È la mancanza di libertà quella che in realtà rende la vita impossibile. Abbiamo vinto insieme quando abbiamo deciso di puntare sulla libertà e sulla responsabilità delle donne e degli uomini di questo Paese, per scegliere se e quando diventare madri. Abbiamo vinto insieme quando abbiamo puntato sui cittadini e le cittadine perché decidessero loro se la loro vita familiare, se il loro matrimonio, era ancora possibile, agibile, se era ancora vivibile. E nei momenti difficili, nelle scelte individuali, non abbiamo altre scelte.
Se vogliamo vivere insieme, pure se la pensiamo diversamente, anche se crediamo in cose diverse, la cosa che ci può unire, l’unica che ci può unire, è la libertà nella responsabilità. E quindi vivere liberi. E quindi vivere liberi, fino alla fine». Il testo del videomessaggio – realizzato, si avverte, prima che Emma Bonino scoprisse di avere un tumore e ribadito qualche giorno fa in un’intervista rilasciata alle “Invasioni Barbariche” – contiene cinque volte la parola “libertà”. Definita “responsabile”, legata all’affermazione di desideri individuali che concernono le scelte di vita, dalla soppressione del concepito, alla distruzione del matrimonio, alla scelta di farsi dare la morte.
:::
:: COME PROCEDERE ::
Ricopia senza modifiche il tratto del brano sulla libertà da "È la mancanza" fino a "abbiamo altre scelte.".

Voci di dati raccolte:
:::
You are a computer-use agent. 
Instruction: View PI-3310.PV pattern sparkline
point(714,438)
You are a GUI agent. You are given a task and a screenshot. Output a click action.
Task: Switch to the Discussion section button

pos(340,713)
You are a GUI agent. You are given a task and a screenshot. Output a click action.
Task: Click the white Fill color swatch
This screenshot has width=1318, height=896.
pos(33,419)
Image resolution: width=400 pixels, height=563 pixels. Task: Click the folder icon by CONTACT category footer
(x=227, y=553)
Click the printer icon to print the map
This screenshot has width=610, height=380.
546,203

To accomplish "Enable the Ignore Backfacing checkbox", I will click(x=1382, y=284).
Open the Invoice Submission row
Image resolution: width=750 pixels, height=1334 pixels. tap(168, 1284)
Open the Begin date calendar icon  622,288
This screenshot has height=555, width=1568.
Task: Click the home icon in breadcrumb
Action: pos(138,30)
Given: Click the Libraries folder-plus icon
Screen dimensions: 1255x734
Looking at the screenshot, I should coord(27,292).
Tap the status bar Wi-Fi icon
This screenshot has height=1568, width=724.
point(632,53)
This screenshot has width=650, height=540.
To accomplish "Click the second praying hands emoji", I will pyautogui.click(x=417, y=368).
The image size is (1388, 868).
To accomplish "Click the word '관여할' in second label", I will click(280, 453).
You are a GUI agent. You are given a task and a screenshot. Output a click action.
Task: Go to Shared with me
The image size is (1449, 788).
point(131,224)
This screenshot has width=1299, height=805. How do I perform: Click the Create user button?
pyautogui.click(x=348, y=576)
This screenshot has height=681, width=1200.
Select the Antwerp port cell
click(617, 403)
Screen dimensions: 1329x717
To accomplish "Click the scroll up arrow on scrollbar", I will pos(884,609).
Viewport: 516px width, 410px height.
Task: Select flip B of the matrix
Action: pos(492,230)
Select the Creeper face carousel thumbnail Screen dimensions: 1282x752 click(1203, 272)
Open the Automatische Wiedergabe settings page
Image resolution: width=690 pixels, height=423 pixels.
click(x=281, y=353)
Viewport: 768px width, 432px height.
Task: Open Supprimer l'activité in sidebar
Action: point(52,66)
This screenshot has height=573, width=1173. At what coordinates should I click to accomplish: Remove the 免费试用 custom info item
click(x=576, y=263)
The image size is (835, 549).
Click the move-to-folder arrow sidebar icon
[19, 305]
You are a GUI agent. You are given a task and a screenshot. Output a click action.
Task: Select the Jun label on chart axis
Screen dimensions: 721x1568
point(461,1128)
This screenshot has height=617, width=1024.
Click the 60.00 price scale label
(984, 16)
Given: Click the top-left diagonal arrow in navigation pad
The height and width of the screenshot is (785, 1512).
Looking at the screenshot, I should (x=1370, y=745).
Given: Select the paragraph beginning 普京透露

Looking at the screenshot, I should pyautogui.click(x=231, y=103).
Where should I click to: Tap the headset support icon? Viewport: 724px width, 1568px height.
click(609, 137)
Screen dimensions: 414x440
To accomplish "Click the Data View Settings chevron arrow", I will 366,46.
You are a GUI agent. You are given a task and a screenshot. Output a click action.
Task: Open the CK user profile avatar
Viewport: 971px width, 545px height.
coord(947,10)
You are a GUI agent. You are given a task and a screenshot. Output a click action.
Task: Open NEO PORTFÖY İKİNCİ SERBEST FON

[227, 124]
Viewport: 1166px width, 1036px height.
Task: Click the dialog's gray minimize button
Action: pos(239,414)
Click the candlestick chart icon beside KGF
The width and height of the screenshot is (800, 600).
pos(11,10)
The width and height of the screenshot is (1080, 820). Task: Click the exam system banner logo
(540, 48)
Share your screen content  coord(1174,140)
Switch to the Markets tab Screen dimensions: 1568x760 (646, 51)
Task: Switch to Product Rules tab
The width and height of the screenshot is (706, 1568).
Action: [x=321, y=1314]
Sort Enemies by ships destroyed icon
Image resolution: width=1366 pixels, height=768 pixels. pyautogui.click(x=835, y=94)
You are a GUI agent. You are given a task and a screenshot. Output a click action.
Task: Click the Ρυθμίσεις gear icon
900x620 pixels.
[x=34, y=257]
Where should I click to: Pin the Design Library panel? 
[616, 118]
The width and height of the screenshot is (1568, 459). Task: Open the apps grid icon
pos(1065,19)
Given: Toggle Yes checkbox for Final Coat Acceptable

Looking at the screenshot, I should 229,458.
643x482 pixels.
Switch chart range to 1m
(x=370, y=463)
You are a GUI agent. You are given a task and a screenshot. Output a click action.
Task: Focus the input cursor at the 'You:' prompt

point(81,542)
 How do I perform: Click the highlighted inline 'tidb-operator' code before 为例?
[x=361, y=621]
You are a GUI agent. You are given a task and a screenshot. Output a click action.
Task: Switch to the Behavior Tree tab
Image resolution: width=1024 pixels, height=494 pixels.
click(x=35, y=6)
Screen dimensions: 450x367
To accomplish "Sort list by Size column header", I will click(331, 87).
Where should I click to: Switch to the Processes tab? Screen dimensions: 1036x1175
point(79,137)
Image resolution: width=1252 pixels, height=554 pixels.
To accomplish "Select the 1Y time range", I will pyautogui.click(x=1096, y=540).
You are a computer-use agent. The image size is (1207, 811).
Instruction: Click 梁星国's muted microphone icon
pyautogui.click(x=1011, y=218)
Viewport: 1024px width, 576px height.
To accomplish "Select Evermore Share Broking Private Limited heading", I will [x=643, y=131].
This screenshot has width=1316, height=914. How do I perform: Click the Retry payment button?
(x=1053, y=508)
:::
:: LA RISPOSTA ::
È la mancanza di libertà quella che in realtà rende la vita impossibile. Abbiamo vinto insieme quando abbiamo deciso di puntare sulla libertà e sulla responsabilità delle donne e degli uomini di questo Paese, per scegliere se e quando diventare madri. Abbiamo vinto insieme quando abbiamo puntato sui cittadini e le cittadine perché decidessero loro se la loro vita familiare, se il loro matrimonio, era ancora possibile, agibile, se era ancora vivibile. E nei momenti difficili, nelle scelte individuali, non abbiamo altre scelte.